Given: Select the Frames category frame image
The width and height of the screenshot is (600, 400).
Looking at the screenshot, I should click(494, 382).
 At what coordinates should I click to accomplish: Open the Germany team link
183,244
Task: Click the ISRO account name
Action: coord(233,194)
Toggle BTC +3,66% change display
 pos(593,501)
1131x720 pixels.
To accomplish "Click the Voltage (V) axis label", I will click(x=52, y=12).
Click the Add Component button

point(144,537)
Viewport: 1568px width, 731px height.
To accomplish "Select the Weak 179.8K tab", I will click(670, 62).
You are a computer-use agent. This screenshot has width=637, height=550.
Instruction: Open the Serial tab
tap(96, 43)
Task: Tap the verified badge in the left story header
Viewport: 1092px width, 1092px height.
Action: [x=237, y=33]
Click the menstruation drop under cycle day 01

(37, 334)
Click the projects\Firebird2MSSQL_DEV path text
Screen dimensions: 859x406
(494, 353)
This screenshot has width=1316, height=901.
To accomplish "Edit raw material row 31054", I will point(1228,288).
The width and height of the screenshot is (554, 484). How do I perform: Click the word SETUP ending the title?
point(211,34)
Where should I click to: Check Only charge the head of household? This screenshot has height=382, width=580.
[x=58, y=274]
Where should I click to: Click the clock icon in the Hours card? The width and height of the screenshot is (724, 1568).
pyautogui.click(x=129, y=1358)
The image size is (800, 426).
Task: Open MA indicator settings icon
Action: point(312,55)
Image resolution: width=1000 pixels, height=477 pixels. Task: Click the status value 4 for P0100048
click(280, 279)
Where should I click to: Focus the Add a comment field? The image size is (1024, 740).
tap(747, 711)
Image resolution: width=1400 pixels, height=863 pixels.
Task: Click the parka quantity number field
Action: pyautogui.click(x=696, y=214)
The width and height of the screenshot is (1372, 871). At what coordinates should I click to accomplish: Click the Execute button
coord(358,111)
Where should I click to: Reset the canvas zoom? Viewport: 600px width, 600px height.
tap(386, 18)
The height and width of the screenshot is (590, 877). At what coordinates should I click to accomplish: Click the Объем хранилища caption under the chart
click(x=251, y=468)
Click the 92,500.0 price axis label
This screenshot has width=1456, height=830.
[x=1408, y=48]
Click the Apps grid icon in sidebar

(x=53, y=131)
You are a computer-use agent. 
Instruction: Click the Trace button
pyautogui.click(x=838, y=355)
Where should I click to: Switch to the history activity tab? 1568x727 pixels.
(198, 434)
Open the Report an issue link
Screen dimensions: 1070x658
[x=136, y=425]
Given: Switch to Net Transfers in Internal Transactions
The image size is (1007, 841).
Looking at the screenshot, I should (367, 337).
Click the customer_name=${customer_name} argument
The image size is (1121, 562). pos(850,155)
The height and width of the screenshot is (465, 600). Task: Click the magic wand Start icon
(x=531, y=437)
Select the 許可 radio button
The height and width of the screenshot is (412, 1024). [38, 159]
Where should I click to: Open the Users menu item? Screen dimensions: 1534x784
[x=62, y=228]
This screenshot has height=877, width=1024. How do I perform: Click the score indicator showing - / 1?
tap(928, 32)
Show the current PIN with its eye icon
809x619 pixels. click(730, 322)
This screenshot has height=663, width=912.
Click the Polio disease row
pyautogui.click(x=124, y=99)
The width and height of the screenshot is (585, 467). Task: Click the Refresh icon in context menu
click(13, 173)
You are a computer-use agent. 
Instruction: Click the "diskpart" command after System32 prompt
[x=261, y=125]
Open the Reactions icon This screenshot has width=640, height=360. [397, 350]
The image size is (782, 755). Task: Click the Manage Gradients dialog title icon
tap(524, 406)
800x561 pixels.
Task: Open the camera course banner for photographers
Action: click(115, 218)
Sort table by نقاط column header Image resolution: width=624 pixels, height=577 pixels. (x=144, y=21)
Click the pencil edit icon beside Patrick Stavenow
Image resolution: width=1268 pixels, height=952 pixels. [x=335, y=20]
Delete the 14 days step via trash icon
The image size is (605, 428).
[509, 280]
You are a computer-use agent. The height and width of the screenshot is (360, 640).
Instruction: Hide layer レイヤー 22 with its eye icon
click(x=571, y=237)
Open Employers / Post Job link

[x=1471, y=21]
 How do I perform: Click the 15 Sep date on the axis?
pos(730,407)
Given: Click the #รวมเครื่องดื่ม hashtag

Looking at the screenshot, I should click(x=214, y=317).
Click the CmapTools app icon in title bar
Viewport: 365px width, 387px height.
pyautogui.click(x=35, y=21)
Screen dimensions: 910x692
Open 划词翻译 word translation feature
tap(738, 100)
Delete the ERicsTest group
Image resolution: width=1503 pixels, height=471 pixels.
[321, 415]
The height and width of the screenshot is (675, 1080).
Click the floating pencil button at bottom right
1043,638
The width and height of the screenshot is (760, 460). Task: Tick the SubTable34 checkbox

..........

> **Work instructions**
Would you print all of the entries exactly as they stand?

> **Your response**
Given: Select the Frames category frame image
The width and height of the screenshot is (600, 400).
Looking at the screenshot, I should click(494, 382).
 At what coordinates should I click to accomplish: Open the Germany team link
183,244
Task: Click the ISRO account name
Action: coord(233,194)
Toggle BTC +3,66% change display
 pos(593,501)
1131x720 pixels.
To accomplish "Click the Voltage (V) axis label", I will click(x=52, y=12).
Click the Add Component button

point(144,537)
Viewport: 1568px width, 731px height.
To accomplish "Select the Weak 179.8K tab", I will click(670, 62).
You are a computer-use agent. This screenshot has width=637, height=550.
Instruction: Open the Serial tab
tap(96, 43)
Task: Tap the verified badge in the left story header
Viewport: 1092px width, 1092px height.
Action: [x=237, y=33]
Click the menstruation drop under cycle day 01

(37, 334)
Click the projects\Firebird2MSSQL_DEV path text
Screen dimensions: 859x406
(494, 353)
This screenshot has width=1316, height=901.
To accomplish "Edit raw material row 31054", I will point(1228,288).
The width and height of the screenshot is (554, 484). How do I perform: Click the word SETUP ending the title?
point(211,34)
Where should I click to: Check Only charge the head of household? This screenshot has height=382, width=580.
[x=58, y=274]
Where should I click to: Click the clock icon in the Hours card? The width and height of the screenshot is (724, 1568).
pyautogui.click(x=129, y=1358)
The image size is (800, 426).
Task: Open MA indicator settings icon
Action: point(312,55)
Image resolution: width=1000 pixels, height=477 pixels. Task: Click the status value 4 for P0100048
click(280, 279)
Where should I click to: Focus the Add a comment field? The image size is (1024, 740).
tap(747, 711)
Image resolution: width=1400 pixels, height=863 pixels.
Task: Click the parka quantity number field
Action: pyautogui.click(x=696, y=214)
The width and height of the screenshot is (1372, 871). At what coordinates should I click to accomplish: Click the Execute button
coord(358,111)
Where should I click to: Reset the canvas zoom? Viewport: 600px width, 600px height.
tap(386, 18)
The height and width of the screenshot is (590, 877). At what coordinates should I click to accomplish: Click the Объем хранилища caption under the chart
click(x=251, y=468)
Click the 92,500.0 price axis label
This screenshot has width=1456, height=830.
[x=1408, y=48]
Click the Apps grid icon in sidebar

(x=53, y=131)
You are a computer-use agent. 
Instruction: Click the Trace button
pyautogui.click(x=838, y=355)
Where should I click to: Switch to the history activity tab? 1568x727 pixels.
(198, 434)
Open the Report an issue link
Screen dimensions: 1070x658
[x=136, y=425]
Given: Switch to Net Transfers in Internal Transactions
The image size is (1007, 841).
Looking at the screenshot, I should (367, 337).
Click the customer_name=${customer_name} argument
The image size is (1121, 562). pos(850,155)
The height and width of the screenshot is (465, 600). Task: Click the magic wand Start icon
(x=531, y=437)
Select the 許可 radio button
The height and width of the screenshot is (412, 1024). [38, 159]
Where should I click to: Open the Users menu item? Screen dimensions: 1534x784
[x=62, y=228]
This screenshot has height=877, width=1024. How do I perform: Click the score indicator showing - / 1?
tap(928, 32)
Show the current PIN with its eye icon
809x619 pixels. click(730, 322)
This screenshot has height=663, width=912.
Click the Polio disease row
pyautogui.click(x=124, y=99)
The width and height of the screenshot is (585, 467). Task: Click the Refresh icon in context menu
click(13, 173)
You are a computer-use agent. 
Instruction: Click the "diskpart" command after System32 prompt
[x=261, y=125]
Open the Reactions icon This screenshot has width=640, height=360. [397, 350]
The image size is (782, 755). Task: Click the Manage Gradients dialog title icon
tap(524, 406)
800x561 pixels.
Task: Open the camera course banner for photographers
Action: click(115, 218)
Sort table by نقاط column header Image resolution: width=624 pixels, height=577 pixels. (x=144, y=21)
Click the pencil edit icon beside Patrick Stavenow
Image resolution: width=1268 pixels, height=952 pixels. [x=335, y=20]
Delete the 14 days step via trash icon
The image size is (605, 428).
[509, 280]
You are a computer-use agent. The height and width of the screenshot is (360, 640).
Instruction: Hide layer レイヤー 22 with its eye icon
click(x=571, y=237)
Open Employers / Post Job link

[x=1471, y=21]
 How do I perform: Click the 15 Sep date on the axis?
pos(730,407)
Given: Click the #รวมเครื่องดื่ม hashtag

Looking at the screenshot, I should click(x=214, y=317).
Click the CmapTools app icon in title bar
Viewport: 365px width, 387px height.
pyautogui.click(x=35, y=21)
Screen dimensions: 910x692
Open 划词翻译 word translation feature
tap(738, 100)
Delete the ERicsTest group
Image resolution: width=1503 pixels, height=471 pixels.
[321, 415]
The height and width of the screenshot is (675, 1080).
Click the floating pencil button at bottom right
1043,638
The width and height of the screenshot is (760, 460). Task: Tick the SubTable34 checkbox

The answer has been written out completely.